* _GIVEN REQUEST_
Gather from the material below every line containing the string "ribbon", and reproduce each such line in full.

* _PROVIDED ENTRIES_
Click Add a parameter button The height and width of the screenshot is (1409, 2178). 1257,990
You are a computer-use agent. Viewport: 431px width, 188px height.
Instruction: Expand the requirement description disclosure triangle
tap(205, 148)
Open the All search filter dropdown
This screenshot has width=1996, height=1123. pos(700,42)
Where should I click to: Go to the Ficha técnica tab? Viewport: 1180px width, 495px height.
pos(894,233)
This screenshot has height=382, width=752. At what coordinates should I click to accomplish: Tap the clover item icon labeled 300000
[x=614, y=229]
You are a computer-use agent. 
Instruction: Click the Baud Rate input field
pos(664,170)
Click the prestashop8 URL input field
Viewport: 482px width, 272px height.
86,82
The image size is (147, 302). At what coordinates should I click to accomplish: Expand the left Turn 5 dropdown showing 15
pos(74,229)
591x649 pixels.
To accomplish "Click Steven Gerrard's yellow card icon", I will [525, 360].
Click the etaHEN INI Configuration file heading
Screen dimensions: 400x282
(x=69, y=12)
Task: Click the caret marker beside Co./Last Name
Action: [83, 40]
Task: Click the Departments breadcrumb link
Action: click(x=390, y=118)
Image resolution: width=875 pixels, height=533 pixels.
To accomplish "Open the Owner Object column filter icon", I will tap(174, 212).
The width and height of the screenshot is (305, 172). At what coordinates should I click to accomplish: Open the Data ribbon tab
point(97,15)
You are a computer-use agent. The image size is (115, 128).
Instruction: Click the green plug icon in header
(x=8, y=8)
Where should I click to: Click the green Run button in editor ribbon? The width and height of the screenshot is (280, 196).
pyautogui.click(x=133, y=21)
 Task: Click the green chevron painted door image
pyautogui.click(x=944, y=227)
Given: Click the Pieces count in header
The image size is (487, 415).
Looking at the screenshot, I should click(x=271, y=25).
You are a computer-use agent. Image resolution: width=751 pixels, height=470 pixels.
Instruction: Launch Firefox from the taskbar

* _TASK ANSWER_
The width and height of the screenshot is (305, 172). At what coordinates should I click to accomplish: Open the Data ribbon tab
Where should I click to: Click the green Run button in editor ribbon? The width and height of the screenshot is (280, 196).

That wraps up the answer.